Als besonders reichhaltige Fundstätte erweisen sich nun auch gut drei Kilometer von Stonehenge entfernte warme Quellen, die bei der Ortschaft Amesbury in den Fluss Avon fließen. "Diese Quellen sind in mehrfacher Hinsicht sehr interessant", sagt LBI-Direktor Wolfgang Neubauer. Durch die konstante Wassertemperatur von 12 bis 14 Grad frieren die Quellen nicht zu und bieten Tieren das ganze Jahr über leichten Zugang zum Wasser. "Das ergab eine optimale Situation für Jäger- und Sammlerkulturen, dort den Tieren aufzulauern", sagt Neubauer.

Davon zeugen eine große Menge an Knochen von Auerochsen, Hirschen und Rehen, die das LBI bei Radarmessungen gemeinsam mit Kollegen von der Universität Birmingham entdeckt hat und die nun teilweise ausgegraben wurden. In einigen dieser Auerochsenknochen stecken laut Neubauer zum Teil noch sogenannte Mikrolithen, das sind kleine steinzeitliche Pfeilspitzen oder Klingen.

Alge bewirkt "magischen" Effekt

Zumindest optisch spektakulär mutet ein anderes Fundstück an, das als Naturphänomen bisher nur aus der Gegend um Stonehenge bekannt ist. In einem bestimmten Bereich in den Quelltümpeln gibt es eine Alge (Hildenbrandia rivularis), die dort im Übermaß vorkommende Knollen aus Feuerstein besiedelt.

"Wenn man sie aus dem Wasser rausnimmt, dann verfärben sich diese Flintknollen in ein ganz leuchtendes Pink", erklärt der Archäologe. Man vermute, dass dieses Phänomen von Steinzeitmenschen für rituelle Handlungen benutzt wurde: "Das ist natürlich ein super Tool, um Leute zu überzeugen, dass sie die richtigen Götter haben und so Macht auszuüben."
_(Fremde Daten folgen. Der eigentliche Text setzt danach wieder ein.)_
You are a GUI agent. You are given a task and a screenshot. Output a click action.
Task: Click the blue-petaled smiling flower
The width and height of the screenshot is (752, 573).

Spuren der einstigen Besiedlung

Ebenfalls durch Radarmessungen des LBI wurden Siedlungsüberreste gefunden, die auf rudimentäre steinzeitliche Behausungen schließen lassen. Kreisförmig gelegte und teilweise aufgestellte Feuersteinplatten dienten als Steindamm, von dem man Zeltplanen aus verschiedenen Materialien abspannen konnte. Das sei insofern bemerkenswert, als es in der betreffenden Zeit von ungefähr 7600 bis 4200 vor unserer Zeitrechnung, also noch bevor die ersten neolithischen Gesellschaften über die damals noch bestehende Landbrücke vom europäischen Kontinent her einwanderten, noch nicht viele Gebäude gegeben habe.

"Die Frage ist, wie das Zusammenleben ausgesehen hat zwischen diesen Jäger- und Sammlergesellschaften, die bereits über Jahrtausende dort waren und den neu eingewanderten Menschen im Neolithikum", sagt Neubauer.

Ausstellung in Österreich geplant

Die nun vom LBI entdeckten Tierknochen, Mikrolithen, Feuersteinknollen und -werkzeuge sowie entsprechende Bearbeitungs- und Produktionsprozesse werden im Frühjahr 2016 im Rahmen einer großen Ausstellung über das Stonehenge-Projekt im NÖ Urgeschichtemuseum MAMUZ in Mistelbach gezeigt. (APA, red, 4. 11. 2015)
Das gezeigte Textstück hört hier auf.